Brontolano per i sei, convinti che il copia e incolla sulla Rivoluzione francese sia più che meritevole di un voto alto. Vuoi mettere Wikipedia con il libro di testo? So già che si lamenteranno, bollandomi con epiteti che preferisco non riportare. Scatta la prima pausa. Ben dieci minuti perché, poveretti, per i videogiochi non c’è rischio di abbrutimento accanendosi sui tasti a tempo indeterminato, ma seguire le lezioni ininterrottamente per un paio d’ore provoca danni irreversibili. Per me, è garanzia di efficienza casalinga. Si possono fare un sacco di cose, sfruttando la “ricreazione”. Lavare le tazze della colazione, avviare la lavatrice, stendere il bucato, sminuzzare le verdure, impanare le cotolette, rifare i letti. Ogni intervallo, una mansione svolta. Altro che tornare di corsa alla fine della mattinata e non avere neanche il tempo di lavarsi le mani prima che i figli vengano a chiedere cosa si mangia. La seconda ora spiego.

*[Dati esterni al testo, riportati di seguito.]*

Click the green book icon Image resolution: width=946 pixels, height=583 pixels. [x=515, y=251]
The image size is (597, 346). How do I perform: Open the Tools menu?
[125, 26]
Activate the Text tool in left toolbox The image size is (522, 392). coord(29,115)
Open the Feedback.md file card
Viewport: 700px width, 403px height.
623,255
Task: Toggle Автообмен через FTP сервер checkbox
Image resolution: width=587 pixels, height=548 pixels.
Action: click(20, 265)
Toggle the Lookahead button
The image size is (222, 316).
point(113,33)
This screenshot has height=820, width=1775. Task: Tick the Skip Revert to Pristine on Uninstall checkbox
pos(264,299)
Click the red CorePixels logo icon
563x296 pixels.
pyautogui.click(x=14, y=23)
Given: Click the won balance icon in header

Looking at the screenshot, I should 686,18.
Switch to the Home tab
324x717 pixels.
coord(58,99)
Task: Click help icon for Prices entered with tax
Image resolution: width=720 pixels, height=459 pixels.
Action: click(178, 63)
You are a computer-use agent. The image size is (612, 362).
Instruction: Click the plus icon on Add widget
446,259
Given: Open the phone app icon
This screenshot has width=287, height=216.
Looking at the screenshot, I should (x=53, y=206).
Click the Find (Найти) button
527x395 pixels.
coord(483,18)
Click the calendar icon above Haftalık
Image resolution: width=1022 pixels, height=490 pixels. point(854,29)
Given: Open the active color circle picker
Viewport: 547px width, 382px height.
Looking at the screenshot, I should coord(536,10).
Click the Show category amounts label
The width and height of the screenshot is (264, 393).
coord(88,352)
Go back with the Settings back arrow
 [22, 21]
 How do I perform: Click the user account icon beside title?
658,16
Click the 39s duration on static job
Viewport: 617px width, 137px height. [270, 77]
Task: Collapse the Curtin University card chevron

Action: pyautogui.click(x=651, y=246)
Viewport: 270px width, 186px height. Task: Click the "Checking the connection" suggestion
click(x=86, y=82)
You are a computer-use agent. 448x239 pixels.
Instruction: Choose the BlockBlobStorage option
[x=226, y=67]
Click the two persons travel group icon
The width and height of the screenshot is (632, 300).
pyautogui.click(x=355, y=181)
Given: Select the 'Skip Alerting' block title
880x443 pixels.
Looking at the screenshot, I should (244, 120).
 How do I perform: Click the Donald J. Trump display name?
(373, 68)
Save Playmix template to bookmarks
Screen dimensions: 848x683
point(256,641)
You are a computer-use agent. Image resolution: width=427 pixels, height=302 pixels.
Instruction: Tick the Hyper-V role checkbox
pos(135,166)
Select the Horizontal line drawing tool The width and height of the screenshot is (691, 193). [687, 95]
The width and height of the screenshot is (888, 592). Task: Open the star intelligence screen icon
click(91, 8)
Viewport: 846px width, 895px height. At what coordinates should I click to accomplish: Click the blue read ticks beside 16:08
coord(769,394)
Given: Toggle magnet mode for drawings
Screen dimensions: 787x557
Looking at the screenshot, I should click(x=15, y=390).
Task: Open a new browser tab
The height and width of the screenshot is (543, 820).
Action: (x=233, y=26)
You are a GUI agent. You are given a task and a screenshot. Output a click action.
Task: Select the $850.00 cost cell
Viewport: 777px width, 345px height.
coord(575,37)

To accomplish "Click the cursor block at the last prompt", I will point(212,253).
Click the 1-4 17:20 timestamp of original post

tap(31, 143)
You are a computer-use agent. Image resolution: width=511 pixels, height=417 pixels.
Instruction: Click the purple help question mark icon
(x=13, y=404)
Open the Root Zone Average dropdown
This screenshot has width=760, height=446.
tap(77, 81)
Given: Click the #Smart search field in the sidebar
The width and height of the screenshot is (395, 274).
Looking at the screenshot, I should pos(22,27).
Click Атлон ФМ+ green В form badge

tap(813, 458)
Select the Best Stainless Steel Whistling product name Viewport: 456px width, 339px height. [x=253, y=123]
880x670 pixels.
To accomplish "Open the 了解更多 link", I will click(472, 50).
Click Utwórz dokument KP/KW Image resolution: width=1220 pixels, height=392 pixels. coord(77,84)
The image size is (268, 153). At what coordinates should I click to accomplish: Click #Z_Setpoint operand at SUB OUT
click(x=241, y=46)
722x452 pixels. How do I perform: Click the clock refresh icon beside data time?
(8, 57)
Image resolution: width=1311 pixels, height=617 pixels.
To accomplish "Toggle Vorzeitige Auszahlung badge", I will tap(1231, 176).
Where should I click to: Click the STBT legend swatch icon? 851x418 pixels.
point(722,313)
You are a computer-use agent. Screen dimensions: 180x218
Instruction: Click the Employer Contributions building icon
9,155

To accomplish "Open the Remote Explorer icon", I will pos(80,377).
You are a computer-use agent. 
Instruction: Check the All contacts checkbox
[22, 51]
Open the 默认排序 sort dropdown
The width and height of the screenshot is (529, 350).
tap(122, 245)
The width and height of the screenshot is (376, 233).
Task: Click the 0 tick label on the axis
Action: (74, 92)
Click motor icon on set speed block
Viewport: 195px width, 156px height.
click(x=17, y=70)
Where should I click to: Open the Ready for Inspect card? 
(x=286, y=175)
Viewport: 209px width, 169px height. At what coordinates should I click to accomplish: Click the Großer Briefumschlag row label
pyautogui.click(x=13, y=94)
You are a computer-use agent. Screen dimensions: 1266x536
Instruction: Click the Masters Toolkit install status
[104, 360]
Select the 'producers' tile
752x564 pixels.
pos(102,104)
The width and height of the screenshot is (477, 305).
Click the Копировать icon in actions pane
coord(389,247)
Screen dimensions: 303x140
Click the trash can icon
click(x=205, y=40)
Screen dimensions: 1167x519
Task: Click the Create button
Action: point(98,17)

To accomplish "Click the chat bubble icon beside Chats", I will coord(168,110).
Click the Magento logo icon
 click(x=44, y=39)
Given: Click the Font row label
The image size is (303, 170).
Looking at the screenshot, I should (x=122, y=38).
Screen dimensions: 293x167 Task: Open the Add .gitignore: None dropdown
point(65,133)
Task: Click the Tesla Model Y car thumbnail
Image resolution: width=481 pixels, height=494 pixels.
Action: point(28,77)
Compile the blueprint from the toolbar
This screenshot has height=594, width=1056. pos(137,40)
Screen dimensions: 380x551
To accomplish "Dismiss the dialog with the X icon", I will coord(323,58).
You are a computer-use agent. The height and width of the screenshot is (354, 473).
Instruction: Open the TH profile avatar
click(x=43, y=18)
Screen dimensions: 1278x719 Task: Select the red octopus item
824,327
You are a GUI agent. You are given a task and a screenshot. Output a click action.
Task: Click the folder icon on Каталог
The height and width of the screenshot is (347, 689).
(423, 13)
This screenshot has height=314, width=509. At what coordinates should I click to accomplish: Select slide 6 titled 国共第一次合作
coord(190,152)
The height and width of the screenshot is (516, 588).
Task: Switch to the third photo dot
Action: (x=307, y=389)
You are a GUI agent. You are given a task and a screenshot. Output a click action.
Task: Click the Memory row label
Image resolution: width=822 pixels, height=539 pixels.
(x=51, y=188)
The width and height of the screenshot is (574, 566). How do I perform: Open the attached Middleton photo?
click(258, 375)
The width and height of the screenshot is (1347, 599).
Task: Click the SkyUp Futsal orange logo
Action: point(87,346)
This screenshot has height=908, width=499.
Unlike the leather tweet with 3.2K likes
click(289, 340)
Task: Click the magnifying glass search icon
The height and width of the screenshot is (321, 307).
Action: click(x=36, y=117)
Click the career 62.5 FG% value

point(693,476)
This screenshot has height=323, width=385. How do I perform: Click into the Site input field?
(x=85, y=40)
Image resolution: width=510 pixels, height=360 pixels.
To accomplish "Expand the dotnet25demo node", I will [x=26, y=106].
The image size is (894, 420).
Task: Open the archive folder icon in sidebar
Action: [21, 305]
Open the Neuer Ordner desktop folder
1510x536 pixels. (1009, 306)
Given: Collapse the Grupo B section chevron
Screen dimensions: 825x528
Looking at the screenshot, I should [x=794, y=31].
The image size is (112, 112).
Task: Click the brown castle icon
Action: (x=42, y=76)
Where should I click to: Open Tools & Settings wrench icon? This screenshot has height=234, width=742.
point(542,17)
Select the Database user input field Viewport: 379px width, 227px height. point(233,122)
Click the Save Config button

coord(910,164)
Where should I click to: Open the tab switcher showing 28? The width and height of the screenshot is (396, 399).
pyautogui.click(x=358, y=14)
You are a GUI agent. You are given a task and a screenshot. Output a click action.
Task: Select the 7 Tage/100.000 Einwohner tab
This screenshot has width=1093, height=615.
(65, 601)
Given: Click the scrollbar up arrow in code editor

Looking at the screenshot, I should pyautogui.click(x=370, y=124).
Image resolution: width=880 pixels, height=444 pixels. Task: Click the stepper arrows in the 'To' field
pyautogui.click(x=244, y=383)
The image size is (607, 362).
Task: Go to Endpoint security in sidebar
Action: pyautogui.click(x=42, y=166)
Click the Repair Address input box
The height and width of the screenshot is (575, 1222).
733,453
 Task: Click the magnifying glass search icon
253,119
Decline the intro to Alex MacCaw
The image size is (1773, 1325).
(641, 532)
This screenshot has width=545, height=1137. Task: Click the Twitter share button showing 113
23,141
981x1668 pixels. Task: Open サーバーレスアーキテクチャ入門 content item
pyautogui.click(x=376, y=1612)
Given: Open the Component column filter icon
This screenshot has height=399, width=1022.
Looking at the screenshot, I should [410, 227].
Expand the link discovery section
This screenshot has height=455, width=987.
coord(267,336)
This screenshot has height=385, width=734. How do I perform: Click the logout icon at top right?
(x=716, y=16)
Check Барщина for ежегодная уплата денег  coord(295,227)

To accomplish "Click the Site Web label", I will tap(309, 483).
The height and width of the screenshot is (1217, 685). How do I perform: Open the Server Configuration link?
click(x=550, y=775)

I ragazzi si rilassano. Questa volta non hanno bisogno di nascondersi, anzi. Con poco sforzo dimostrano di essere attenti e consapevoli. Lo fanno anche in classe. Solo che dietro agli occhi fissi su di me non sempre c’è una mente connessa. “Martini, sei distratto”. “No, professoressa, sto attento”. “E di cosa stavo parlando?”. Pausa di riflessione. “Dei romani, no?”. Come se una risposta così vaga definisse uno specifico periodo fra centinaia di anni di storia della città eterna e delle sue conquiste. Non lo rimprovero. In gioventù avevo un ragazzo con un tono di voce così monotono da provocarmi una immediata astrazione. “Mi stai ascoltando?” mi chiedeva ad un certo punto. “Come no?” rispondevo. “E che cosa stavo dicendo?”. “Mi hai chiesto se ti stavo ascoltando”. Si arrabbiava ogni volta, ma era più forte di me. Ogni volta che si parla di attenzione mi viene in mente lui. Io non penso di avere una voce soporifera e cerco di rendere il più interessante possibile ciò che spiego, ma, in virtù di questo vissuto, non me la sento di infierire. Tanto avrò modo di appurare la preparazione di Martini alla prossima interrogazione, WhatsApp permettendo. Arriva un messaggio del dirigente.
A quanto pare, a breve ricominceremo con le lezioni in presenza. Dovrò riabituarmi gradatamente. Da domani anticiperò la sveglia di cinque minuti ogni giorno. Mi sforzerò di indossare almeno un paio di jeans e di infilare scarpe diverse dalle pantofole. Che stress. Correggo i compiti. C’è sempre qualcuno che non riesce a condividere il testo, probabilmente inesistente. Per fortuna si può dare la colpa a questi inconcludenti gestori che non riescono a risolvere i problemi di connessione. Arriva la fine della giornata. Saluto e attendo che si scolleghino tutti prima di spegnere. Mi guardo intorno. La tavola è apparecchiata, il pollo cuoce nel forno e il passato di verdura è già a temperatura edibile. “Che si mangia?” chiede mia figlia sedendosi. Annusa l’aria. “Buono!” esclama. Intanto io penso che, fra non molto, torneremo a pasta al burro, mozzarelle e prontocuoci.